### Assigned task
Please find all lines in the data that hold the string "menu" and copy them.

[Saved entries]
·····
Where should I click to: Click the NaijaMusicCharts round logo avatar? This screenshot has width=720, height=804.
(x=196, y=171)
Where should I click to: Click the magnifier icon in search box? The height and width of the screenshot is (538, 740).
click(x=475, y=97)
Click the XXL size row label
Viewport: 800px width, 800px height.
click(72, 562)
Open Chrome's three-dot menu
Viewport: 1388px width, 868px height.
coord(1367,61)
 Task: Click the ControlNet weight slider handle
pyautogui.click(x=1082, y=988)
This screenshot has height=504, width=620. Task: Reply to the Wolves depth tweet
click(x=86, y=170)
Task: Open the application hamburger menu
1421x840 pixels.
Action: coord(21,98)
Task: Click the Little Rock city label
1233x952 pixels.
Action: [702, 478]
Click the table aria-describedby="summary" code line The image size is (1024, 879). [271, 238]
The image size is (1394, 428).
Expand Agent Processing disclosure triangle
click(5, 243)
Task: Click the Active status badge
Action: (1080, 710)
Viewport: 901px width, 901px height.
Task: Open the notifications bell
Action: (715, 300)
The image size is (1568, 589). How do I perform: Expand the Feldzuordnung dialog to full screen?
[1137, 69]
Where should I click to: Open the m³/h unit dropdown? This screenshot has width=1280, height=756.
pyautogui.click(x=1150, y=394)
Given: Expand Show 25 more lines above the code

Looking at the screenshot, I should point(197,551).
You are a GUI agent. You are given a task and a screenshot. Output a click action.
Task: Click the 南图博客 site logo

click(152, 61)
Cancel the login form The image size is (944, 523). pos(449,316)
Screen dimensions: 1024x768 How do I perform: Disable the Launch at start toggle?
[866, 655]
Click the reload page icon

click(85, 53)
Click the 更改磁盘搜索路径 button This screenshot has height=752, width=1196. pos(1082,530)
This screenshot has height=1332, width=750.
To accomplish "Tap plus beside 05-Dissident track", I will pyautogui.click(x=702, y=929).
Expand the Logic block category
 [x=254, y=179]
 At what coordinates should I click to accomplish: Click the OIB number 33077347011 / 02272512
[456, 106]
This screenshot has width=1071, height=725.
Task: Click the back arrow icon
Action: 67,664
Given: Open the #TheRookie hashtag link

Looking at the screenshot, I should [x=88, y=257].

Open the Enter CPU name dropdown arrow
·····
### Response box
Open Chrome's three-dot menu
Task: Open the application hamburger menu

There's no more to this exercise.